Otro medio millón para rematar el CIDE ¿Y van…?

La verdad es que me ha causado cierta sorpresa (en do menor por cuanto que las sorpresas y sobresaltos en este tema vienen siendo tan habituales que ya se contemplan con cierto escepticismo y no poca normalidad) que al Ayuntamiento le faltan otros casi 5oo.ooo euros para rematar (que no liquidar) las “pequeñas cosas” que faltan por subsanar después de que la última adjudicataria de las obras del mencionado edificio –la Empresa Rogasa– dejó “coleando”, según la dirección facultativa Oficina de Arquitectura Sancho Madridejos (que por cierto se ha embolsado por este estudio de los trabajos pendientes dejados en la espantada de Rogasa más de 42.000 euros, unos siete millones de las antiguas pesetas)), que dio lugar a la no recepción de las obra que llevaba a cabo y que, según se dijo en su día sería la última para ser el edificio definitivamente ocupado por varias empresas interesadas, además del Centro Nacional de Innovación, Tecnificación y Alto Rendimiento de Formación Profesional, comprometido en su día por el propio Presidente del Gobierno. Atentos a la garantía. A uno no le queda claro si en el proyecto de obra que se entregó a Rogasa iban incluidas o no las piezas (algunas básicas para un remate perfecto) que, según la Oficina de Arquitectura Sancho Madridejos faltan por ejecutar. Si lo iban, bien fácil hubiera sido para el celo profesional de los técnicos municipales detectarlo sin necesidad de un nuevo proyecto de la citada Oficina para revelarlo (evitándose esos 42.229 euros de costo adicional) y si no lo estaban, parecería una negligencia de primaria que el proyecto no lo contemplase, por lo que no podría irrogarse a Rogasa la falta de ejecución de esos remates que ahora se constatan.

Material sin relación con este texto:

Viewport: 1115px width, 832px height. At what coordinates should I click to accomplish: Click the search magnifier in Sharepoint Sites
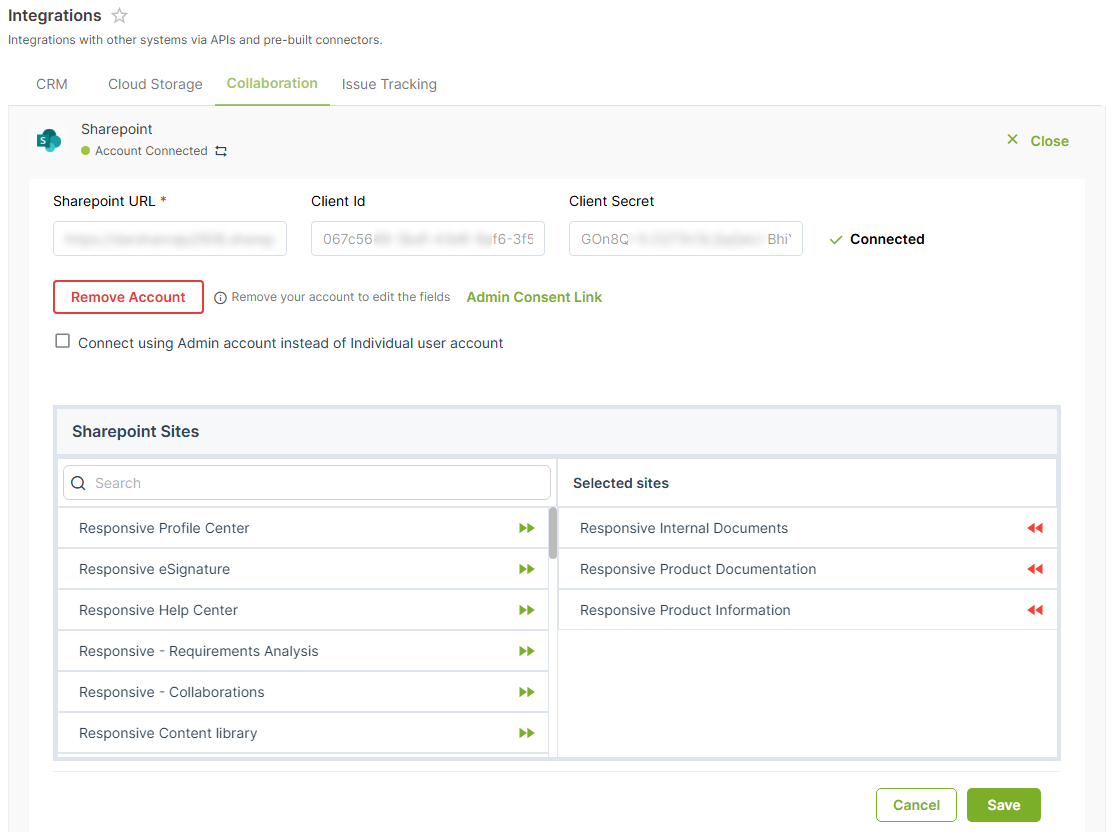78,482
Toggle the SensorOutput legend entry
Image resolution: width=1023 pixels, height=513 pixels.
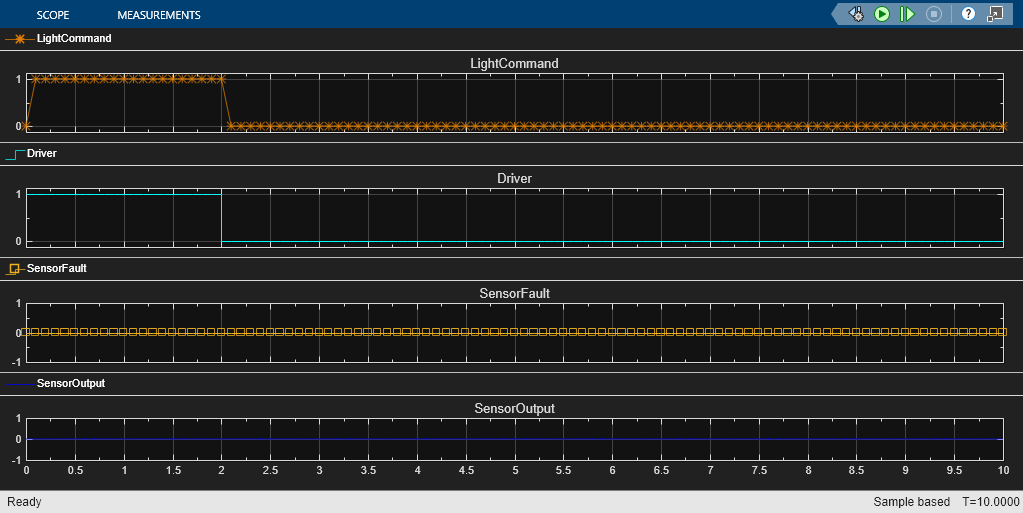pyautogui.click(x=70, y=383)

La verdad es que desde que se encarriló la magnífica idea del entonces alcalde Arahuetes de semejante envergadura como era el CAT (de la que el CIDE es sólo el primer paso del catálogo de edificios que compondrán el invento) han sido tantísimos los fiascos (de ejecución de obras, suspensiones de pagos, querellas, quiebras, incumplimientos, indemnizaciones, retrasos, constantes aportaciones dinerarias que lo han hecho “un pozo sin fondo) que ya es lo que parece en el diseño de lo que podría haber sido una buena gestión respecto de una obra de gran alcance y de cierta ilusión. Pero a lo único que se ha llegado es a una permanente operación de lo realizado y a una constante desventura respecto a las sorpresas que nos pueda deparar el futuro. (Eso sin hablar de dineros, que esa es otra, pues tal vez sería bueno y de saneamiento democrático saber exactamente cuántos millones se llevan invertidos en semejante obra). No en vano se habla ahora de que faltan remates como protección de incendios, carpinterías, vidrierías, intervenciones inconclusas o defectuosa climatización, sistema electroacústico, electricidad e iluminación, instalaciones especiales como un circuito de televisión, etc. etc. Eso por ahora. Que luego ya verán cómo aparecerán más cosas., que darán lugar a otras ampliaciones de presupuesto. Además del equipamiento de espacios que habrán de ser ocupados –en el mejor de los casos-cuando se les dote de las necesarias instalaciones.. Y haya demanda.

Es, por tanto, continuar con una aventura que , dicho sea de paso, no tiene vuelta atrás porque sería como arrojar al Clamores no sólo las ilusiones puestas, sino los dineros que se ha tragado, sin que se haya visto no su digestión sino siquiera su degustación. Es decir que contemplamos una pesada digestión en la que no faltan controversias, diferencia de datos entre el propio gobierno municipal e incluso la oposición, engaños, oscurantismo, etc. que hacen sospechar que el CIDE será un culebrón sin fin que tiene defraudados a los segovianos con cuyos dineros, al fin y al cabo, se solventan todas esas cuestiones que lo empañan. Que lo tienen empañado desde hace años. No obstante, en un alarde de esforzado optimismo, habrá que pensar que con la intervención divina un día –no se si pronto o tarde- podamos tomar un pincho de tortilla y un vino de la Ribera celebrando su inauguración en la que no faltará –está claro- la dulzaina de Zamarrón y el tamboril de los Silverios. A ver si nos da tiempo a verlo. Qué se yo.